PyBNF ArviZ bridge (pybnf.inference_data)

The ArviZ InferenceData bridge (ADR-0055, issue #438 item 3).

from_pybnf maps a finished PyBNF MCMC run’s saved samples onto an arviz.InferenceData, so PyBNF’s posterior output becomes first-class in the ArviZ / bayesplot / loo ecosystem (trace / rank / forest / pair plots, az.summary, az.compare). It is a format bridge, not new statistics: PyBNF already runs the samplers, writes Results/samples.txt, and computes rank-normalized split-R-hat + bulk/tail ESS (pybnf.diagnostics, ADR-0009).
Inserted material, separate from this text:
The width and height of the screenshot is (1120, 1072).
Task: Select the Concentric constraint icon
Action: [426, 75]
Design (ADR-0055), in brief:

  • Source = the saved sample on disk. Results/samples.txt is the thinned, post-burn-in posterior sample (written every sample_every iterations after burn-in) – the same draws credible*.txt and the histograms are built from. It is not the dense in-memory chain diagnostics.txt is computed on, so ArviZ recomputing diagnostics here gives valid numbers on fewer draws: R-hat is comparable, az.ess reads lower than diagnostics.txt by design. A user wanting denser ArviZ diagnostics lowers sample_every. PyBNF’s own final R-hat/ESS are copied into the object’s attrs so nothing is lost.
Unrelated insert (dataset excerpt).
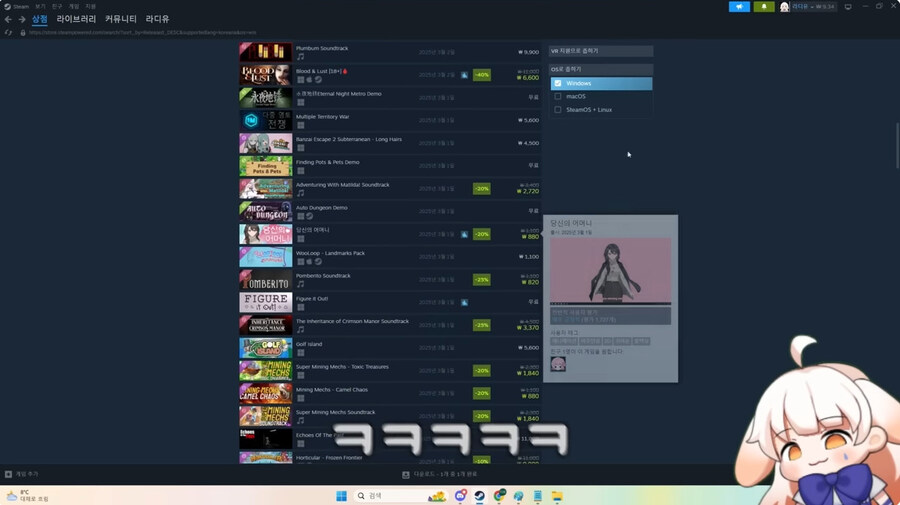Click the forward navigation arrow
The image size is (900, 505).
(21, 19)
  • Posterior in sampling space. A log-scaled parameter is emitted in its sampling space (log10 / ln), the space the sampler moved in and the space diagnostics.py already uses – so ArviZ’s diagnostics share PyBNF’s parameterization and Vehtari method. The variable is named <scale>_<name> (e.g. log10_k) so the space is explicit. Linear parameters are unchanged. Recovering each parameter’s scale needs the run’s free parameters: the auto-emit path passes the live variables; the standalone path auto-discovers the .conf copied into Results/ and falls back to natural-space-with-a-warning if it cannot.
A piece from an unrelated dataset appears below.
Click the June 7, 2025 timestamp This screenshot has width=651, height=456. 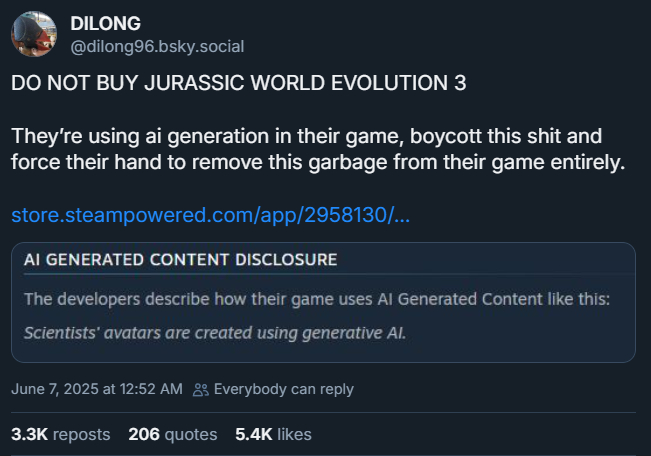point(96,389)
  • Groups: ``posterior`` + ``sample_stats`` (``lp``), plus an optional ``log_likelihood``. When the run recorded the per-observation log-likelihood sidecar (output_inference_data set + a per-point likelihood objfunc, ADR-0056, #438 item 4), the bridge adds a log_likelihood group so az.loo / az.waic / az.compare work directly. Its values are genuine unweighted per-point log-densities (the complete, normalized family log_density), not -score. prior and observed_data remain deferred.

arviz is an optional extra (pip install pybnf[arviz]), imported lazily so core stays dependency-free (ADR-0019). Both arviz major lines are supported – the classic 0.x InferenceData and the 1.x xarray-DataTree rewrite – since they differ only in the one from_dict construction call (see _build_idata); the extra is uncapped so installing the bridge never downgrades a user’s arviz.

pybnf.inference_data.from_pybnf(source, *, config=None, variables=None)[source]

Build an arviz.InferenceData from a finished PyBNF MCMC run.

Parameters:
  • source – a Results/ directory, an output directory containing Results/, or a samples.txt file. An Adaptive_MCMC (am) run’s Results/ is read from its per-chain A_MCMC/Runs/params_<chain>.txt files (it writes no usable samples.txt) – see _resolve_samples_path().

  • config – optional path / Configuration used to recover each parameter’s scale for sampling-space output. Ignored when variables is given; auto-discovered from source when both are None.

  • variables – optional list of the run’s free parameters (the in-process auto-emit path passes these directly, so no config reload is needed).

Returns:

an InferenceData with a posterior group (one variable per parameter, dims chain x draw, log parameters in sampling space) and, for samplers that record it, a sample_stats group carrying lp (the recorded log-posterior; omitted for am, which records draws only). When a log_likelihood.txt sidecar is present beside the samples (ADR-0056), a log_likelihood group (variable y over an obs_id axis) is added so az.loo / az.waic / az.compare work directly.

Raises:

ImportError – if the optional arviz extra is not installed.